Institute of Molecular Pathology and Immunology of the University of Porto
- Abbreviation: IPATIMUP
- Formation: November 23, 2000
- Founder: Manuel Sobrinho Simoes
- Founded at: University of Porto
- Type: non profit institution
- Purpose: health sciences research

= Institute of Molecular Pathology and Immunology of the University of Porto =

Portuguese research institution

The Institute of Molecular Pathology and Immunology of the University of Porto, best known by its acronym IPATIMUP (Instituto de Patologia e Imunologia Molecular da Universidade do Porto), is a Portuguese non-profit institution of public utility dedicated to the health sciences research. An associate laboratory of the University of Porto, Porto, starting on November 23, 2000, it has been headed by Portuguese researcher Manuel Sobrinho Simões who was empowered with the task of founding it.

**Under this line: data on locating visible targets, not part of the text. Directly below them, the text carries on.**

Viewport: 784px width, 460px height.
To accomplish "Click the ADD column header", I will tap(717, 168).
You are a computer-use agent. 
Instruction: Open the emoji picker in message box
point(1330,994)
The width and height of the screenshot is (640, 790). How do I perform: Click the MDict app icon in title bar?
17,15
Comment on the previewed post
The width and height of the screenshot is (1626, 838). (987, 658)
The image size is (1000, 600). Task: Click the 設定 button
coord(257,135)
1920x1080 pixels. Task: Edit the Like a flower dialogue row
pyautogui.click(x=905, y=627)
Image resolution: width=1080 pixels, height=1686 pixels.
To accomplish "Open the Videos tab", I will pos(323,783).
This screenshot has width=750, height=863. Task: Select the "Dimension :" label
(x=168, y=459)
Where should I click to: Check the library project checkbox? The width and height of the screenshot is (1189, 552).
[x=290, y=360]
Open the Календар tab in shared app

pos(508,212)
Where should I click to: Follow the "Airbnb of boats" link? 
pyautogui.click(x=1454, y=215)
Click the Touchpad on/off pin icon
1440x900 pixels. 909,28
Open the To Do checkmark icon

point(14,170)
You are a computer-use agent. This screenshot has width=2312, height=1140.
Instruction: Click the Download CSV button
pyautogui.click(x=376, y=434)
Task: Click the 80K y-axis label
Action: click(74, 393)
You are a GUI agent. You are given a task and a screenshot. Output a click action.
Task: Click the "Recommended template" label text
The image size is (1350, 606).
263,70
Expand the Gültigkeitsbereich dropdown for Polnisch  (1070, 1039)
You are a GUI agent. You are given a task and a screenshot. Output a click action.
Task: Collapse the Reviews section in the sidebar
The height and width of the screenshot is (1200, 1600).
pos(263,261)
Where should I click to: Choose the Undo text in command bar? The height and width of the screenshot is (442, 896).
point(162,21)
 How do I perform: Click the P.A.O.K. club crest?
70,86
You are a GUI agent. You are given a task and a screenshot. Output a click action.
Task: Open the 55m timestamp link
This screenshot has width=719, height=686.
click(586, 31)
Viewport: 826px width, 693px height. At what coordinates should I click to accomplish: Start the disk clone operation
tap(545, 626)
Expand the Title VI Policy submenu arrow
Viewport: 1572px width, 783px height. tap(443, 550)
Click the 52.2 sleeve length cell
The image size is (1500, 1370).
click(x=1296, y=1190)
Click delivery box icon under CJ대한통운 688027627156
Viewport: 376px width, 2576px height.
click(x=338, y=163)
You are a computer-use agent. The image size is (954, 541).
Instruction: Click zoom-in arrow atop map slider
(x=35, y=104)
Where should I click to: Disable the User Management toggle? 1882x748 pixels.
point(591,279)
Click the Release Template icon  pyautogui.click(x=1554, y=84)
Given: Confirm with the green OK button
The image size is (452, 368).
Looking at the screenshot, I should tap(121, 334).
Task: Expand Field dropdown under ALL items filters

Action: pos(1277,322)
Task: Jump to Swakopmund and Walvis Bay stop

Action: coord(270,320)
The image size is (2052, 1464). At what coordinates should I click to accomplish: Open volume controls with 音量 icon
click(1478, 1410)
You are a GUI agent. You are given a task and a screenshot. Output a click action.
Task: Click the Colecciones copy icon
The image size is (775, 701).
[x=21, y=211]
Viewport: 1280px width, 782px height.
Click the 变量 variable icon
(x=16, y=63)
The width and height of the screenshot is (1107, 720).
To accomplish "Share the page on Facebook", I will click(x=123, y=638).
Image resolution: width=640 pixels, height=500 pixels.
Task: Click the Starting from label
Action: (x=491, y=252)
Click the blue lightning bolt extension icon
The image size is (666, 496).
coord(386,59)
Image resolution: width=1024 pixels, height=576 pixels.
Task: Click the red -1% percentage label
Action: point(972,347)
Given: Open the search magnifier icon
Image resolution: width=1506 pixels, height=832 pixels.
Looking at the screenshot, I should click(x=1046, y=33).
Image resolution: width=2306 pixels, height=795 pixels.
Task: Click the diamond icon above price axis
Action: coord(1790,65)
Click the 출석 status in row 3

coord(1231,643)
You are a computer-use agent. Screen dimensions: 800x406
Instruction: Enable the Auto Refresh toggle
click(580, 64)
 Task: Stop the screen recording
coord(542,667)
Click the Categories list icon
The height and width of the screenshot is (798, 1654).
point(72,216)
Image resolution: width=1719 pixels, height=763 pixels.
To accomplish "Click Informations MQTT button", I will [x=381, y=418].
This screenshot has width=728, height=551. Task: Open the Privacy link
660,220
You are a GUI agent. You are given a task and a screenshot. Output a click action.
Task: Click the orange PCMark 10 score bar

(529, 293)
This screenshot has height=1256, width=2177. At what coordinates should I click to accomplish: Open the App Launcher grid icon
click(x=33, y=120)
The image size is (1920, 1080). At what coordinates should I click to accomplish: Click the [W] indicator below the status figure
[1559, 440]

IPATIMUP's major lines of action are the prevention and early diagnosis of stomach cancer or precocious lesions, and diagnosis quality improvement of malignant neoplasia and pre-malignant lesions. The numerous published papers and important results related to gastric and esophagical cancer make this one of the (if not the) top-level cancer-related research institutions in Portugal and in Europe. But as a scientific teaching-associated institution, its main goals also are:

- Research in human pathology, specifically oncobiology (cancer);
- Training of graduate students, technicians, residents and specialists in Pathology;
- Share of scientific knowledge and teaching of undergraduate students;
- Providing sophisticated diagnostic expertise in the covered research fields covered - Pathology, Oncobiology and Population Genetics.